I've interviewed for some great jobs, and I've made it to the final stage several times. A few weeks ago, for my dream job, I was one of the final two people considered -- but then of course, they decided to go with the other person.  
I always hear, "We really liked you!" "We were so impressed!" But someone else always turns out to be a "better fit". Always! It's beyond frustrating. That's why Sharone's findings about the emphasis on "the chemistry game" in the U.S. job market hit home for me. "Someone else was a better fit" -- story of my life.
The research she's referring to is in the book Flawed System/Flawed Self: Job Searching and Unemployment Experiences, by MIT professor and sociologist Ofer Sharone. (Here is MIT's press release about the book).

Anyway, the objective elements of Kathleen Geier's experience --- long term unemployment, getting interviews but not jobs, someone else always being a "better fit" even though the interviewer/HR person gushes about your qualifications --- are very similar to mine, but I don't have the self-blaming response that she says she has, and that this Ofer Sharone guy says characterizes long-term-unemployed Americans in general.

I guess I think of interviews in a much more fatalistic way than she does. I see them less as a challenge for me to overcome than a way for them, the prospective employers, to look at me in person. If they like what they see, I get the job; if they don't, I don't.

Not sure if this is a healthier way to look at it or not --- yeah, I don't beat myself up over "failing" an interview, because I don't think passing or failing one is up to me, but at the same time I feel hugely disempowered in every aspect of the job search. 

Obsessive self-loathing and total apathy are both aspects of depression, you know?

And, of course, my being autistic informs my ideas about why I might be rejected. For her, it sounds like she tends to blame herself for rejection because she thinks she said something wrong, or underprepared for the interview, and that if she had said a different thing or done more prep work she would have gotten the job.

It's not that simple for me, because I know there are an endless array of reasons a non-autistic person might be put off by me, an autistic person.
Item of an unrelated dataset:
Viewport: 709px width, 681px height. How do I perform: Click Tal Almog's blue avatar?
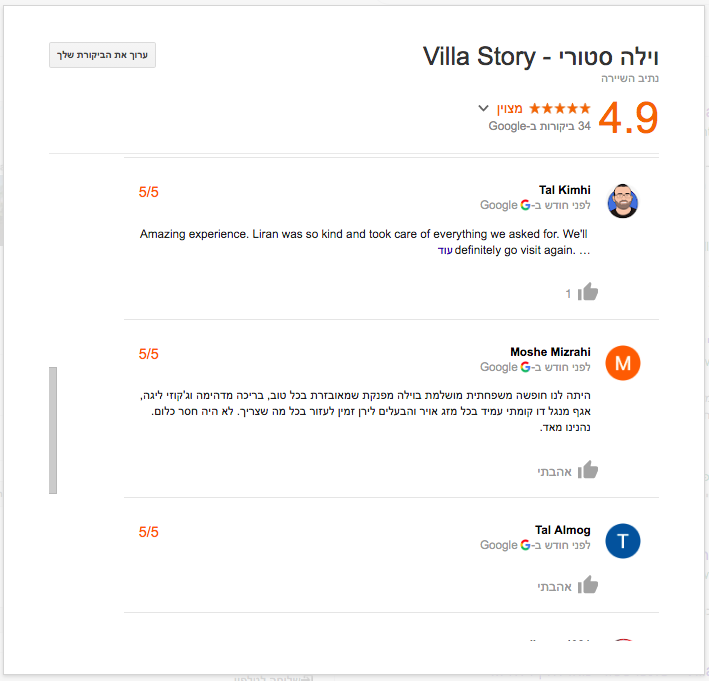623,541
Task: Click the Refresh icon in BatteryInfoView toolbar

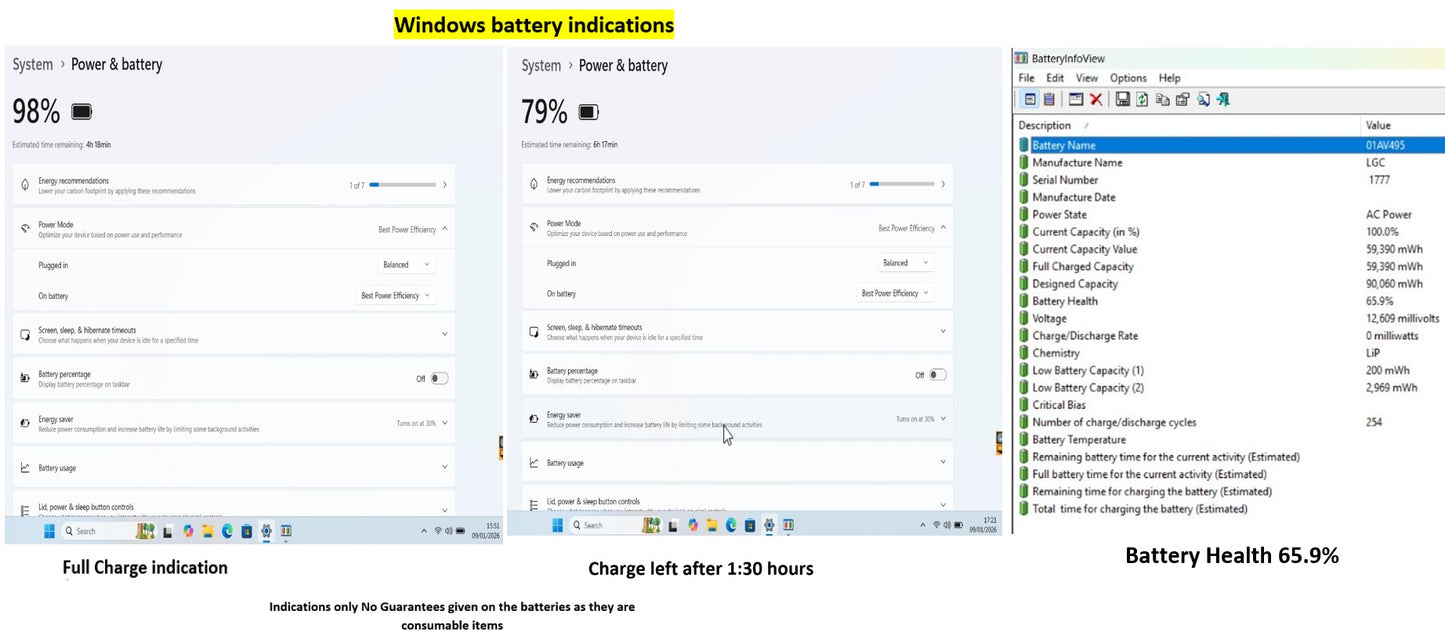Action: coord(1142,99)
I know that they see a whole bunch of things in my body language, and hear things in my tone of voice, that I don't know are there** and can't consciously control or correct for.

I guess an analogy might be, you're applying for work in a very New Age sort of environment, where the hiring manager says she can read auras***, and that in lieu of a conventional interview she would just evaluate you on the basis of your aura. You sit in front of her for a VERY awkward five minutes or so while she closes her eyes, goes hmm and ahhh and oh! and oh dear and you have no idea what she's reacting to, and then she opens her eyes, shakes your hand, tells you she'll get back to you with her decision, and then leaves. And you are left completely mystified as to what just happened or what she thought of you.
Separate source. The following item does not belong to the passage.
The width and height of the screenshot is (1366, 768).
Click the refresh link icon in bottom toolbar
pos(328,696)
You would probably not think there was much you could have done to change the outcome of that interview if you failed to get the job, correct?

Well, they're all pretty much like that for me.

*I'm assuming no relation to the notorious Mark and David Geier!

**A less charitable way of putting this is that they project qualities onto me from their imaginations. And they have such active ones!

***Assume for the purpose of this analogy that you cannot perceive your own aura because auras don't exist.